Rise of Navarre, Castile and Aragon. Meanwhile a new kingdom had sprung up to the east of Leon, which for a time seemed likely to become the chief state of Christian Spain. The district in the western Pyrenees bordering on the Bay of Biscay was the most defensible position in the Peninsula. It was there that the Basques had held out against the German invaders, and that the Suevi had found a refuge from the Visigoths. The sovereignty of the Moslems and of the Franks had been in turn acknowledged, but had never been more than nominal. About the beginning of the 10th century Sancho founded here the kingdom of Navarre, and he succeeded in extending his rule as far as the lower Ebro. His means of defence were primitive but efficient. When attacked by the infidels in overwhelming numbers he retired to the inaccessible mountains, and recovered the lost ground as soon as the enemy had turned his back. His grandson, Sancho the Great; (970-1035), profited by the disasters which befel Leon. He married the sister of Garcia, count of Castile, and when his brother-in-law fell a victim to a conspiracy he seized the opportunity to avenge his death by annexing the northern portion of his country. In 1034 he picked a quarrel with Bermudo III. (1028-1037), the son and successor of Alfonso V., and conquered eastern Leon as far as the river Cea. More important still were his acquisitions in the south-east of Navarre. Partly by marriage connexions, and partly by the sword, he obtained possession of the counties of Aragon, Sobrarbe, and Ribagorça, which had for years been struggling to maintain their independence against the Mussulman governor of Saragossa. These considerable territories Sancho divided on his death (1035) among his four sons, and the division is an important event in the history of Spain. Garcia, the eldest, received Navarre, with a small district on the right bank of the Ebro; Ferdinand, the second son, obtained Castile, with the addition of the district of Palencia, which had been wrested from Leon; the counties of Ribagorça and Sobrarbe passed to Gonzalo, and that of Aragon to Ramiro, a bastard.

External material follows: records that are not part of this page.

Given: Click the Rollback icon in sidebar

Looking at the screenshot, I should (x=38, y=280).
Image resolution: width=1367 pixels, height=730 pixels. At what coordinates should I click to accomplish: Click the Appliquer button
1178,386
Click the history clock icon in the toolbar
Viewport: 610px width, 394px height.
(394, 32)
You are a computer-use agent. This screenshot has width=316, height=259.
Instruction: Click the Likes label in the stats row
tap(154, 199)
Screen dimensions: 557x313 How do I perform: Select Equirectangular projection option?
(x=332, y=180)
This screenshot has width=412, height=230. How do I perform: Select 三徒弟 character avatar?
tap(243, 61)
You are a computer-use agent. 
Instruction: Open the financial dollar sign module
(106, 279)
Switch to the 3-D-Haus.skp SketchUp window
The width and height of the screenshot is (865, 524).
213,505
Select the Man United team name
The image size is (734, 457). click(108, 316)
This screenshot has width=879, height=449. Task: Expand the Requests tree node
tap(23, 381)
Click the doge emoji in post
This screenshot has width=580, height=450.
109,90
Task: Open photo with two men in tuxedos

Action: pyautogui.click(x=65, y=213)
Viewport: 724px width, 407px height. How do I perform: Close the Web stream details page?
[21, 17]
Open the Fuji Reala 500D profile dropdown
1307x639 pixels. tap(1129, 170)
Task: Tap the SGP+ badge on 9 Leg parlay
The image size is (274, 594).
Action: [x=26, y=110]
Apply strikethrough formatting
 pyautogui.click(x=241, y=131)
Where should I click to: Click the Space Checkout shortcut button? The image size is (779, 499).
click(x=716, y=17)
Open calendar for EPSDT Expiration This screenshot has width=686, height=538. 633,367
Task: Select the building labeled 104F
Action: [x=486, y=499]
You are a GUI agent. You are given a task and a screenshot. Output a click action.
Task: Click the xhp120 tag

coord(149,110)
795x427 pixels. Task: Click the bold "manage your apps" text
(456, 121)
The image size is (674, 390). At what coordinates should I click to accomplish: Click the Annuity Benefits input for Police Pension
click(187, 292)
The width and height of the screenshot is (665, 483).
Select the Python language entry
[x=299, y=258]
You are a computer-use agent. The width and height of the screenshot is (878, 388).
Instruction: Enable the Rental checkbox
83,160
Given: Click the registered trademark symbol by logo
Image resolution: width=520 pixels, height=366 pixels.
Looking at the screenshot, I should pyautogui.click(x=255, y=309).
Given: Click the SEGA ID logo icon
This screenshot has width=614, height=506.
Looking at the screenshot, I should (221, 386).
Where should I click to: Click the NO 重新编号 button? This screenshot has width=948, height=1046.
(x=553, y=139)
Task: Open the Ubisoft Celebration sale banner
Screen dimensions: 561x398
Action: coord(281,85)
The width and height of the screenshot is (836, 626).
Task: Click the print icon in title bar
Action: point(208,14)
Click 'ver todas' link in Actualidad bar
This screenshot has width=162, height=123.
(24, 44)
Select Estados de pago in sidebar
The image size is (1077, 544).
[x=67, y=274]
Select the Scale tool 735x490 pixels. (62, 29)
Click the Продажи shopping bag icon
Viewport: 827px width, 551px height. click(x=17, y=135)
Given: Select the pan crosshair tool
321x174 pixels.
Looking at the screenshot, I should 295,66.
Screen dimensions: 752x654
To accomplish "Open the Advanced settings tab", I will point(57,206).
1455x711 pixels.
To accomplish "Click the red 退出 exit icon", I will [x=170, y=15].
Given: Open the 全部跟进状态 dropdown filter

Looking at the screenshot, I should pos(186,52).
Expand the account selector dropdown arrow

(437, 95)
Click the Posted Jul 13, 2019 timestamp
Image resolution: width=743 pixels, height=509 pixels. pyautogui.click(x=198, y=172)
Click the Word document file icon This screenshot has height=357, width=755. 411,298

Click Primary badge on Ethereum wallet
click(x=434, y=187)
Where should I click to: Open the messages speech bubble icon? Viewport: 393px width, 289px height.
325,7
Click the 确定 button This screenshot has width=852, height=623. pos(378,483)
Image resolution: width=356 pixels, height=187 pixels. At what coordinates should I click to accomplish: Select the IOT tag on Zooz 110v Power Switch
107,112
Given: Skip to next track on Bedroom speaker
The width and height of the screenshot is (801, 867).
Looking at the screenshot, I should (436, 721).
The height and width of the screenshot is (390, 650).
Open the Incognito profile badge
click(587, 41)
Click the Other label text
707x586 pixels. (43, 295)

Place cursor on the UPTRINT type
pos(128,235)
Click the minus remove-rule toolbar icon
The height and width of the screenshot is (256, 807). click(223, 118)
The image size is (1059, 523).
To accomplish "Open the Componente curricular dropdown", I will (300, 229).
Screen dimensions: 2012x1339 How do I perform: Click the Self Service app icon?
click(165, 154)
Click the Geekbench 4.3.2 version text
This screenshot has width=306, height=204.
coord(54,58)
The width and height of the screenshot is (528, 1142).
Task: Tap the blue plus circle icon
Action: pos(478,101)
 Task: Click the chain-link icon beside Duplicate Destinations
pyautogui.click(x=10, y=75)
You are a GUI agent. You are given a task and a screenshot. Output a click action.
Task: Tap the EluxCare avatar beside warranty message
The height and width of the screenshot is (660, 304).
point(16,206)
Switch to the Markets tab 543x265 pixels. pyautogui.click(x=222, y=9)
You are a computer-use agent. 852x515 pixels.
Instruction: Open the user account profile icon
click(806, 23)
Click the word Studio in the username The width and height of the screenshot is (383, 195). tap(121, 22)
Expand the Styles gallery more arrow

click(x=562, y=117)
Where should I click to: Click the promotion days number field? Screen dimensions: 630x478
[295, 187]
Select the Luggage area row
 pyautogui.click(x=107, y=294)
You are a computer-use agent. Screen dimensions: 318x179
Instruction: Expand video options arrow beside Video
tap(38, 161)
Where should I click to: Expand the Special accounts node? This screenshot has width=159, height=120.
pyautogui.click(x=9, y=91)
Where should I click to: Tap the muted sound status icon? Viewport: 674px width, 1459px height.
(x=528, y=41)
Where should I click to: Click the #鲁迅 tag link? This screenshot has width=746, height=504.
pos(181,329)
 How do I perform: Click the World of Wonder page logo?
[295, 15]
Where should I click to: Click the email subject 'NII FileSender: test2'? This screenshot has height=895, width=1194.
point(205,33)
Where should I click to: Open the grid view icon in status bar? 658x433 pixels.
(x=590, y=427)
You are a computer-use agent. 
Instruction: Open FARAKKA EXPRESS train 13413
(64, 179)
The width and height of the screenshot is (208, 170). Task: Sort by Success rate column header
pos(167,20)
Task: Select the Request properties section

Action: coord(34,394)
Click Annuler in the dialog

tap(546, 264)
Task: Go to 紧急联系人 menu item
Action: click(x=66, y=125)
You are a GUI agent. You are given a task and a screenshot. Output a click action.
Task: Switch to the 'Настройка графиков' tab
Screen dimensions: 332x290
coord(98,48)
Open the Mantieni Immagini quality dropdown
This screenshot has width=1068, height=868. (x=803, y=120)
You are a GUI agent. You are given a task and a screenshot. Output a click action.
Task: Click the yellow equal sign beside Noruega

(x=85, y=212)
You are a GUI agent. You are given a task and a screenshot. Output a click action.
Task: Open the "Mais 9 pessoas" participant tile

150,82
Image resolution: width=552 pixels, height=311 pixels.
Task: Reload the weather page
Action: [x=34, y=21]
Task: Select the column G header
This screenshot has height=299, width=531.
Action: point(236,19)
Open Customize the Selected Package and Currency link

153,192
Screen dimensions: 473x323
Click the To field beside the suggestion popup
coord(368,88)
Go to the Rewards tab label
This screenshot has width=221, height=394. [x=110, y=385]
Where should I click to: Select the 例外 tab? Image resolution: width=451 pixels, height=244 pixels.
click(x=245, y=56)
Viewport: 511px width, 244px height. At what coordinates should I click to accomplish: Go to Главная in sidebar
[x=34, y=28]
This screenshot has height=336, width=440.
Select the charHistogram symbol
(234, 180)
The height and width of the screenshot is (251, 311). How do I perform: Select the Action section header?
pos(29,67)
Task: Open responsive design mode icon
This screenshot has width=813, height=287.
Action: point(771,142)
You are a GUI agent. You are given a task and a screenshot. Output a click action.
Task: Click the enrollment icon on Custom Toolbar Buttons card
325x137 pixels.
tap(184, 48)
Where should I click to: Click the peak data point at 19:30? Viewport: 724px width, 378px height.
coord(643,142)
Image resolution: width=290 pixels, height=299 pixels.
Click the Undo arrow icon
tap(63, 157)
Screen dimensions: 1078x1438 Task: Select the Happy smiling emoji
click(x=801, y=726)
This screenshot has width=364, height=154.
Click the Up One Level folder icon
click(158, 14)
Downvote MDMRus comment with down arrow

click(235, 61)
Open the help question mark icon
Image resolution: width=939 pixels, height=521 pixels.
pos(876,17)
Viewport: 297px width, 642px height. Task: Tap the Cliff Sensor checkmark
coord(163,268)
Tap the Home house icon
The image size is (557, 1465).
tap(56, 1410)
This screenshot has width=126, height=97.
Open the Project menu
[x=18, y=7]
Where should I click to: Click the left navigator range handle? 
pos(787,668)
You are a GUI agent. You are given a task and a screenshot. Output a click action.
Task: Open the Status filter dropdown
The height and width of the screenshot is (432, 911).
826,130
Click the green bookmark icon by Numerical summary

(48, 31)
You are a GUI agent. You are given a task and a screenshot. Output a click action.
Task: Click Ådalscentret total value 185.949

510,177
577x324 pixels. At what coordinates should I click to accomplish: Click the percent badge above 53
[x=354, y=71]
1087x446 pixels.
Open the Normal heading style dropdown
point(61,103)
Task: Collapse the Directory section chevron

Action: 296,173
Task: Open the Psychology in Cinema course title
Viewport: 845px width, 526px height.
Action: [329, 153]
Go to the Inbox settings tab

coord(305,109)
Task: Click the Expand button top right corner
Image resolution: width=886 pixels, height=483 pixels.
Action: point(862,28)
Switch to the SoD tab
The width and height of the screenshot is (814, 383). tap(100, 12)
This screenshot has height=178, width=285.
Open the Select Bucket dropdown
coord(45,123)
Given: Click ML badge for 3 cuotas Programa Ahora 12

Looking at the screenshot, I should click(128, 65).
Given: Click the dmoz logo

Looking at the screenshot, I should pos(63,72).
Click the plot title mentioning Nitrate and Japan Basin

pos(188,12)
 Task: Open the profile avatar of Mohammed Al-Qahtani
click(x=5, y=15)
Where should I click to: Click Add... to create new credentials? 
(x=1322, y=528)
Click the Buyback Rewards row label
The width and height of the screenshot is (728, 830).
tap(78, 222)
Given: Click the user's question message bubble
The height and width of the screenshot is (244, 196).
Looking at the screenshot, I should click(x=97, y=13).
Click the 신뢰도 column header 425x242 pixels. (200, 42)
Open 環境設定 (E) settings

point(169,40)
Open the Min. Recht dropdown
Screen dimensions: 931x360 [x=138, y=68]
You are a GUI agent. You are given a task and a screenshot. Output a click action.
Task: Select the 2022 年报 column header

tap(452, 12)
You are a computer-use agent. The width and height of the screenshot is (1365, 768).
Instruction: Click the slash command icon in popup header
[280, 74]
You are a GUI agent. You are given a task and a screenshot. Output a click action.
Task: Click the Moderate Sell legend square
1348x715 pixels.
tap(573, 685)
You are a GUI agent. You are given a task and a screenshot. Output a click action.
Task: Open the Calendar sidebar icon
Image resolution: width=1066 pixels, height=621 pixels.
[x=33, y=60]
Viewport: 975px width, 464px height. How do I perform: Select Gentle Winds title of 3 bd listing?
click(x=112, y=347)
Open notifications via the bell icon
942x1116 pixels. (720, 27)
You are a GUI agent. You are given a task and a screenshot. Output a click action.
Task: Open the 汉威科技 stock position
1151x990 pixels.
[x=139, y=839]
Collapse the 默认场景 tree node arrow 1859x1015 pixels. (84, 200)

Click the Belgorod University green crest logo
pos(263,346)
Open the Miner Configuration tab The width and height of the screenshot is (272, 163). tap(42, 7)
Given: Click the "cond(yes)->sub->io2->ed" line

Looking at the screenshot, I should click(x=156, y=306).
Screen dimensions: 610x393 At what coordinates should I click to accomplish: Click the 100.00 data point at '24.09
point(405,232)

The death of Sancho the Great seemed to offer Bermudo III. an opportunity for recovering his lost territories, and he at once collected his forces to attack Ferdinand. In a pitched battle near the river Carrion, Bermudo was defeated and killed, and the conqueror at once annexed Leon with its dependencies— Galicia and Asturias—to his new kingdom of Castile (1037). The eldest brother, Garcia, resented a change which threatened to deprive Navarre of the pre-eminence which it had enjoyed under his father. To gratify his jealousy he did not scruple to ally himself with the emirs of Saragossa and Tudela. But in the battle of Atapuerca (1054) the unnatural coalition was defeated, Garcia lost his life on the field, and Ferdinand added to Castile the district on the right of the Ebro, leaving the rest of Navarre to his nephew, Sancho IV. Meanwhile Ramiro, equally ambitious and successful, got rid of his brother Gonzales, and seized upon Sobrarbe and Ribagorça to form, with his own inheritance, the kingdom of Aragon. Henceforth the history of Christian Spain centres round the two great states of Castile and Aragon. Leon, much to the disgust of its inhabitants, becomes a province of the former, and Navarre is soon afterwards deprived of independence by its more powerful neighbour.